Following Williams’ speech, Stanley introduced the various groups who performed the traditional wreath-laying: American Legion Post 22 and Auxiliary, Disabled American Veterans, the Delta POW Chapter consisting of former prisoners of war, the Stockton Marine Corps Club and Gold Star Families — the families of fallen soldiers.

“These are the families that have sacrificed,” Stanley said. “They know what the sacrifice is about.”

The Stockton Portsmen Chorus sang “God Bless America” before a dove release, and the ceremony ended with a missing man formation fly-by by the Patriotic Flyers.

Cherokee Memorial Park & Funeral Home was not the only venue to host a Memorial Day service over the three-day weekend.
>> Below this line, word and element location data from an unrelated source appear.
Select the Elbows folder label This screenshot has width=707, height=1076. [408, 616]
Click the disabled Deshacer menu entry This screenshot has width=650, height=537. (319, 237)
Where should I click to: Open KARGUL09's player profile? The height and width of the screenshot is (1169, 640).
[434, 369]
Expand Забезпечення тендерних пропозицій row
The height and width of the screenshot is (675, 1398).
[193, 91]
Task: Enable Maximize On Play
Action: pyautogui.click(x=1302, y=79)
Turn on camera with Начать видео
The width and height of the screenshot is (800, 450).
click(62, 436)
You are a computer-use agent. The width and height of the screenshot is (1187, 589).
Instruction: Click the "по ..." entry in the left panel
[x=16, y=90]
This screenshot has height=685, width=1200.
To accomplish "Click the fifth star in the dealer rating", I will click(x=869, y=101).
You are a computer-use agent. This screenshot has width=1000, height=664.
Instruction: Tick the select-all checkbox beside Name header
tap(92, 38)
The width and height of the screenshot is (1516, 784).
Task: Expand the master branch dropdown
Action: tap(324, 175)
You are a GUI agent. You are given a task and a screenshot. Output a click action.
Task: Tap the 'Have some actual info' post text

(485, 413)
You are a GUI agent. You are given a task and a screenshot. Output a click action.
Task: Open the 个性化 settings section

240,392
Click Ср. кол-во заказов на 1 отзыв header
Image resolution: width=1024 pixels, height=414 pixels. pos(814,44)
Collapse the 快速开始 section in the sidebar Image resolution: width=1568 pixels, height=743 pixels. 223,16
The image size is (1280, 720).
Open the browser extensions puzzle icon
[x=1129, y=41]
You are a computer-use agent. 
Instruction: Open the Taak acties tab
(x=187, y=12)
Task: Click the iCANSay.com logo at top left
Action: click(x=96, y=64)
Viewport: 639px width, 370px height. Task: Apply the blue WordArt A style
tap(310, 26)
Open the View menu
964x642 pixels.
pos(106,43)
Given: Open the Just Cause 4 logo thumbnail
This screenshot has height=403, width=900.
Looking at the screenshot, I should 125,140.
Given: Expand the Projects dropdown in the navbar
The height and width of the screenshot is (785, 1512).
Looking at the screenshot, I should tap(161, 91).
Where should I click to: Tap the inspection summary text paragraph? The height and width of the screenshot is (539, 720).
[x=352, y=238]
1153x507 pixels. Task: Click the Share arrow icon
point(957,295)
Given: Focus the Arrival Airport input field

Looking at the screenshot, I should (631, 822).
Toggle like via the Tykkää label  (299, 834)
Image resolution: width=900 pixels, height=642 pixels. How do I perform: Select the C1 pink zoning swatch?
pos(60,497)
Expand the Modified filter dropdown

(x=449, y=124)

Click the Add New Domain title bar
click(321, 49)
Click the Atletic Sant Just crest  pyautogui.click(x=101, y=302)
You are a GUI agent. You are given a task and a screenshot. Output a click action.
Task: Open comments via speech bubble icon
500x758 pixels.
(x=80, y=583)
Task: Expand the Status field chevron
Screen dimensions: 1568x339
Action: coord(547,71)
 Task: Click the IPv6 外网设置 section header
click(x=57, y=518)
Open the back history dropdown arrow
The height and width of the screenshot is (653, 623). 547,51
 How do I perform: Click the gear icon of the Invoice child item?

Micke Grove Regional Park held its own service on Saturday, featuring a color guard presentation and gun salute by American Legion - Karl Ross Post 16.

Colleen Lazzarini of Novato visited the event with husband, Rich.

“My dad was in World War II” Lazzarini said, speaking of her father, Mel Androus, who started out as a bombardier and ended his military service as a pilot. Her father made it back to the United States after his service. “He was lucky,” she said.

“This is a nice memorial,” she said after reading the memorial bricks of the fallen.

Edith Spencer, dressed in patriotic red, white and blue, drove up from Stockton to watch the gun salute. She said she heard about the upcoming event on the TV news.

“I stopped in my tracks, I wanted to show up,” she said. “I like the memorial, I am very impressed.”

News-Sentinel Chief Photographer Bea Ahbeck contributed to this report.